Personal information
- Full name: Francisco Diogo Pereira da Silva
- Date of birth: 20 November 2005 (age 20)
- Place of birth: Felgueiras, Portugal
- Height: 1.91 m (6 ft 3 in)
- Position: Goalkeeper

Team information
- Current team: Sporting CP B
- Number: 99

Youth career
- 2014–2017: Cova de Piedade
- 2017–2024: Sporting CP

Senior career*
- Years: Team / Apps / (Gls)
- 2024–: Sporting CP / 1 / (0)
- 2024–: Sporting CP B / 14 / (0)

International career^{‡}
- 2019: Portugal U15 / 1 / (0)
- 2021: Portugal U16 / 3 / (0)
- 2021–2022: Portugal U17 / 4 / (0)
- 2022–2023: Portugal U18 / 6 / (0)
- 2023–: Portugal U19 / 5 / (0)
- 2024–: Portugal U20 / 5 / (0)

= Francisco Silva (footballer, born 2005) =

Portuguese footballer (born 2004)

Francisco Diogo Pereira da Silva (born 20 November 2005) is a Portuguese professional footballer who plays as a goalkeeper for Sporting CP B.

==Club career==
Silva is a youth product of Cova de Piedade before moving to the academy of Sporting CP in 2017. On 2 6 November 2021, he signed his first professional contract with the club.

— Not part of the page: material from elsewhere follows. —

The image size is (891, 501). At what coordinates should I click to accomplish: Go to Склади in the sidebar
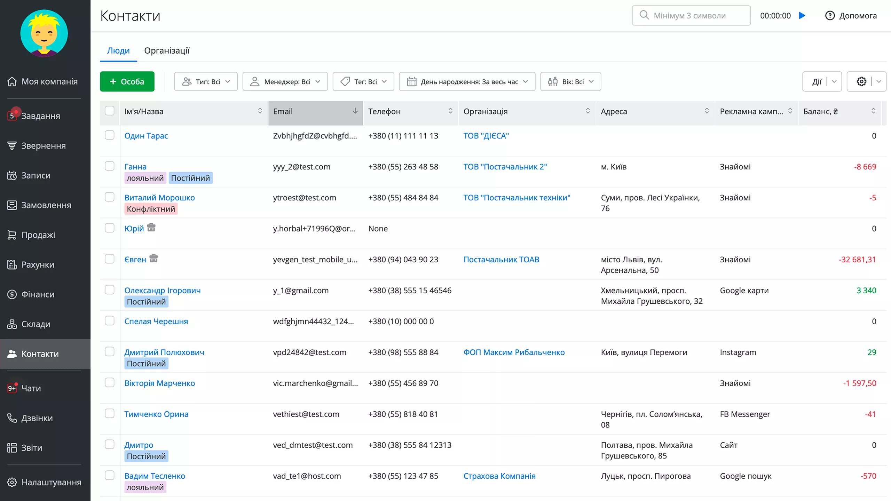(36, 324)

In 2023, he was promoted to their U23 side. After a series of injuries to the first 2 goalkeepers for Sporting, Silva was promoted to the second goalkeeper for the last 2 matches in the 2023–24 Primeira Liga. He made his senior and professional debut with Sporting as a late substitute in a 3–0 Primeira Liga win over Chaves on 18 May 2024.

==International career==
Pinto is a youth international for Portugal, having played up to the Portugal U19s.

==Personal life==
Silva is the son of the Brazilian volleyball player Wagner Silva who played for Sporting CP volleyball.